OP makes me think of this video: http://www.youtube.com/watch?v=KNv12uzQLbU I wonder how true to life that really is.

Why the **** would you want him to go into debt over a stupid piece of jewelry, anyway? Because "YOU DON'T LOVE ME UNLESS YOU BUY ME A DIAMOND THAT KILLED AN ENTIRE AFRICAN VILLAGE," of course. Too bad this guy doesn't know what a shallow person he's getting involved with. Grow up. YDI.

don't marry him. if he's this lazy and cheap, he's not worth the time. $200 is NOTHING when looking at engagement rings.. unless you don't want a diamond.. maybe you'd rather have your birthstone or a sapphire??... his price is unreasonable.. if you really can only spend $200 on it, then skip a diamond and get something else that you can spend $200 and it actually be visible to the naked eye... you're not going to find a real diamond for that much.

don't expect an expensive ring unless the man is well into his late 30's or has a REALLY good job. and even at that point, don't expect it unless you've expressed to him (clearly... not bullshit woman "hints") that you like the bling. generosity is based on percentage, not a set standard. if you were to at least casually mention that your boyfriend is VERY well off... then i might sympathize with you.

Materialistic little twat.
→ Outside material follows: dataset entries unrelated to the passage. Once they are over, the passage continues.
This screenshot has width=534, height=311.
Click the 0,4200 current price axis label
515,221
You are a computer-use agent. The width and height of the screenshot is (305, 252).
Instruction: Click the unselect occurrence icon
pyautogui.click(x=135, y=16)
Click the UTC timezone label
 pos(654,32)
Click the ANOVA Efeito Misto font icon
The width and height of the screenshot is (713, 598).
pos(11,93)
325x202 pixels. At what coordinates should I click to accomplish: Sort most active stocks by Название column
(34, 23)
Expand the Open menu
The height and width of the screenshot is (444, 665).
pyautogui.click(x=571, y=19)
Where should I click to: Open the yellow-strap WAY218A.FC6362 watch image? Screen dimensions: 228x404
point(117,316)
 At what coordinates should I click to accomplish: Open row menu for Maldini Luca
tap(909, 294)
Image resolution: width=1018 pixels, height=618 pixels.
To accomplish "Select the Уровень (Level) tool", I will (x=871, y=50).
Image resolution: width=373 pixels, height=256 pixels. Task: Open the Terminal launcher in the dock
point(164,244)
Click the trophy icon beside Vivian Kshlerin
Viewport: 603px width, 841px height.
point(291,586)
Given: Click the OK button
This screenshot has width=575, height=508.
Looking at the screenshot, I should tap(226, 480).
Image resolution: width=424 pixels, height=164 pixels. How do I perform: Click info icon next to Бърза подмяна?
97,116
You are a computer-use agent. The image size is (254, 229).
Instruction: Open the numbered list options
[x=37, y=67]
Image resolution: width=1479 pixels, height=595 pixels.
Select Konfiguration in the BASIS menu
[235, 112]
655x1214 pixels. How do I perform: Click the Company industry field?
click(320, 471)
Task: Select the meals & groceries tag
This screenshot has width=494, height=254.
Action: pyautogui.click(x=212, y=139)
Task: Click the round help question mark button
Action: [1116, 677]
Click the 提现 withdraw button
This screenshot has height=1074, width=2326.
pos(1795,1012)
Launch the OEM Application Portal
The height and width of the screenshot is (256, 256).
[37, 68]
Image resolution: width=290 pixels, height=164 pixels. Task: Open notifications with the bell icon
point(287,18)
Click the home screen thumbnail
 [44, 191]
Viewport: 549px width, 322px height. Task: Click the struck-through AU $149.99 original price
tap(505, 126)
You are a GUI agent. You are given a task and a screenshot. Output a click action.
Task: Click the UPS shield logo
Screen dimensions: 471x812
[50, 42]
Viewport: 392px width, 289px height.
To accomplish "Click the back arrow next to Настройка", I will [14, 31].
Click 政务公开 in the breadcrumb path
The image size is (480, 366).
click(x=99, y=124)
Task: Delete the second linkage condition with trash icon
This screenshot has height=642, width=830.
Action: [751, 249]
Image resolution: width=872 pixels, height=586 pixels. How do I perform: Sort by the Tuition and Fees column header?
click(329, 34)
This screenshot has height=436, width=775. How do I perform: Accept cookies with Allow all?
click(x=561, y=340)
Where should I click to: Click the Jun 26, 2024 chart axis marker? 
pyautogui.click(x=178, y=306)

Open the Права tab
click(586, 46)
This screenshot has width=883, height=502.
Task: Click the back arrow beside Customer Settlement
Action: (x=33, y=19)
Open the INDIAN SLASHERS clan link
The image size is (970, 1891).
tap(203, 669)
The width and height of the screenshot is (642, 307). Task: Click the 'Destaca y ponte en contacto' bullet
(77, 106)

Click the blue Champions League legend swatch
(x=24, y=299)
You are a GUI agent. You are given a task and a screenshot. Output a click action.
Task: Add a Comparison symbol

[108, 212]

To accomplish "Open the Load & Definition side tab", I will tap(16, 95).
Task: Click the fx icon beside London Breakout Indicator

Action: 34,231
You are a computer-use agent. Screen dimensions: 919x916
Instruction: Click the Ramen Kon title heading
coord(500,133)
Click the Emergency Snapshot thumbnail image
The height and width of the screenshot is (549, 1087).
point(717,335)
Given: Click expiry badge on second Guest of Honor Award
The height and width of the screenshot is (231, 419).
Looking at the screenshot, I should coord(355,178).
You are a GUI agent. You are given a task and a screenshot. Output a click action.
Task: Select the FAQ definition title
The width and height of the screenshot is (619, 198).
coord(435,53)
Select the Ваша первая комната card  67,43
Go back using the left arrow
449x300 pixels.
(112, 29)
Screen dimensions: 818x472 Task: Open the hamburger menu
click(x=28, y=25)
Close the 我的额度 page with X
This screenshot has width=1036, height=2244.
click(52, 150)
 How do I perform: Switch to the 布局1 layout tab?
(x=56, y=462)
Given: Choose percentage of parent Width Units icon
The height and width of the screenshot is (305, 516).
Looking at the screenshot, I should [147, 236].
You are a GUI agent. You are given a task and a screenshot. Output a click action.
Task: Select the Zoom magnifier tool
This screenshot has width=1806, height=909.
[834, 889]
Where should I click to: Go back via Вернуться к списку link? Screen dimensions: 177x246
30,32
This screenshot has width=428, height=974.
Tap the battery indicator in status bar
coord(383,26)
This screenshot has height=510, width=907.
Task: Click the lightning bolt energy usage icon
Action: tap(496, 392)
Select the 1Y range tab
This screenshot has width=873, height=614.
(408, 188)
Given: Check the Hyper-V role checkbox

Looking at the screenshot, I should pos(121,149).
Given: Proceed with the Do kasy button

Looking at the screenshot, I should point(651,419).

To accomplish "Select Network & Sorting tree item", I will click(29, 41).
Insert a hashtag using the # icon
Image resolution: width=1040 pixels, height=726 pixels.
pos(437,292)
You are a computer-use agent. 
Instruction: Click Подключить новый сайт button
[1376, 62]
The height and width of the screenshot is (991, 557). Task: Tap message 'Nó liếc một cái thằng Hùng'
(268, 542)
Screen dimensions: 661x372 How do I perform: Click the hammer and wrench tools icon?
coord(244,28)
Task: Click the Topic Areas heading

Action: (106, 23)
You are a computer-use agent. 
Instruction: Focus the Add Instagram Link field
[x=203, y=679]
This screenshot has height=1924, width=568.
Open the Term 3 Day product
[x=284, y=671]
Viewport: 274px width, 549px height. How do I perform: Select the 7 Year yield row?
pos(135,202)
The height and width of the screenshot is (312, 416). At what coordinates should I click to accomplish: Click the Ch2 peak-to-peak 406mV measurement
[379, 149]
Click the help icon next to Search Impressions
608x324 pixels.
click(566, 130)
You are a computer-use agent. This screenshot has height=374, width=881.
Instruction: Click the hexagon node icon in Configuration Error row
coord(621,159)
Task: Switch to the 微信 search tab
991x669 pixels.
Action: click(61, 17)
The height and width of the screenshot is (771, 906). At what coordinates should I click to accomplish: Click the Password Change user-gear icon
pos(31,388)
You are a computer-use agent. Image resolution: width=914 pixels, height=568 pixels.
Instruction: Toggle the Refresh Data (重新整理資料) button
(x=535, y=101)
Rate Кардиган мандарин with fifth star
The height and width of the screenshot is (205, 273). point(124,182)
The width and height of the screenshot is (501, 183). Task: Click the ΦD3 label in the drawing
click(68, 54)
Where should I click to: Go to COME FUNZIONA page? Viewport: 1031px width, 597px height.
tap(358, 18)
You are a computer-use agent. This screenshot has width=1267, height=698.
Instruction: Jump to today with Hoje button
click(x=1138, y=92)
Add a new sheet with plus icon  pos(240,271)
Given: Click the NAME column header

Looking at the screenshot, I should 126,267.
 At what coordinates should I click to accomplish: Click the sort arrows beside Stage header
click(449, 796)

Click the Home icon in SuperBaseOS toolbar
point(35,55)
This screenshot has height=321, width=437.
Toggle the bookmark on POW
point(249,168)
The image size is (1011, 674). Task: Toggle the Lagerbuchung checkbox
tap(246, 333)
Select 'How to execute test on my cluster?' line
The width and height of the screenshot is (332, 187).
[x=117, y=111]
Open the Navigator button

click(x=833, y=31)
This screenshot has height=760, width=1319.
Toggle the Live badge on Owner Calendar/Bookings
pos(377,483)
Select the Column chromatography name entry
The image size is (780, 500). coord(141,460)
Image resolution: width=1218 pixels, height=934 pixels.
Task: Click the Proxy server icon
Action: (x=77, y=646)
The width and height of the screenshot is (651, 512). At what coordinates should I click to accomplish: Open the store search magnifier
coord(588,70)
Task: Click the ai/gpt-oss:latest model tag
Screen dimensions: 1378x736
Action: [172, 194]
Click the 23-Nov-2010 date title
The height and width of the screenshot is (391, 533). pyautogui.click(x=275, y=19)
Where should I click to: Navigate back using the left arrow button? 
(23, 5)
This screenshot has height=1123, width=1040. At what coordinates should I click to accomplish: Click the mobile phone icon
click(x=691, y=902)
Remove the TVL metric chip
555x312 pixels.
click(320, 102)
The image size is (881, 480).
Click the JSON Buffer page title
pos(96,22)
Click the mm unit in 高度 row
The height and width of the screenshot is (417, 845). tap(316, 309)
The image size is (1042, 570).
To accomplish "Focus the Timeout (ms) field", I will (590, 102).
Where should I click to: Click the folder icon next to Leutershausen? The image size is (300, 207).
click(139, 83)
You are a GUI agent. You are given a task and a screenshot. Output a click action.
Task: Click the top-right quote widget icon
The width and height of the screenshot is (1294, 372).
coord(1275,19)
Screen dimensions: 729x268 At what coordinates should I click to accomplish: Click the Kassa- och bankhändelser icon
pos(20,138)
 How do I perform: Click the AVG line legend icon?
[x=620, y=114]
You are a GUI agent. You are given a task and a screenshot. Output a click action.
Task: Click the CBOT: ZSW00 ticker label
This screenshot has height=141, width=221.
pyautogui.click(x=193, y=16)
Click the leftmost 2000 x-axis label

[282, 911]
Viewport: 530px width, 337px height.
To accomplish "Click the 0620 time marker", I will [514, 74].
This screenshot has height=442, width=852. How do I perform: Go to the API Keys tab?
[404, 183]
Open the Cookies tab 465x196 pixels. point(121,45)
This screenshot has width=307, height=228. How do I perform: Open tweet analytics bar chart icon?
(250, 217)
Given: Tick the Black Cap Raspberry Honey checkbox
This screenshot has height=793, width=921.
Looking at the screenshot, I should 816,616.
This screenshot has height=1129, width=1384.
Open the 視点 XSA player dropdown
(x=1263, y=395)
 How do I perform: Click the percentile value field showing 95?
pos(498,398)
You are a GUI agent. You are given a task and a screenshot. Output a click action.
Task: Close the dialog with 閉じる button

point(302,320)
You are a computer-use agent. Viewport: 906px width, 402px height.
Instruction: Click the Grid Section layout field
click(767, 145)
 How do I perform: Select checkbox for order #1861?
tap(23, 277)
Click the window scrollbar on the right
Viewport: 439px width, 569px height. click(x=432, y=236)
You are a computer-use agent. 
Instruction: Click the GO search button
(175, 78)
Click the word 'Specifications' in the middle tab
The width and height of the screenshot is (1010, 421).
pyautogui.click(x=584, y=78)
I got engaged, and frankly, if he did not have a ring, that wouldn't have bothered me! There are plenty of beautiful reasonably priced engagement rings around, that do NOT need to have a months salary put down on it! You should be HAPPY he proposed! Proposed does not mean a ring, it means he asked you and you said yes. If he knew your attitude towards a "cheap" ring, I hope he dumps you.

sks4613 1

it shouldn't matter how much but there should be some effort. asking ring size etc is not him trying IMO. on the others hand there's folks where 6 months salary which is what the store told me I was supposed to spend would buy a home. my fiancée now wife wouldn't have felt comfortable wearing a 100k on her finger. there's two sides if he tried be patient, if it was an afterthought it's just not that imortant to him

it's supposed to be a symbol of love and commitment, not of how much money is put on it. why are you moaning that he proposed? O_O my fiancé and I went ring shopping together, found a beautiful ring for £115. don't be such a money grabber, or he might just change his mind. no-one wants to marry a gold digger.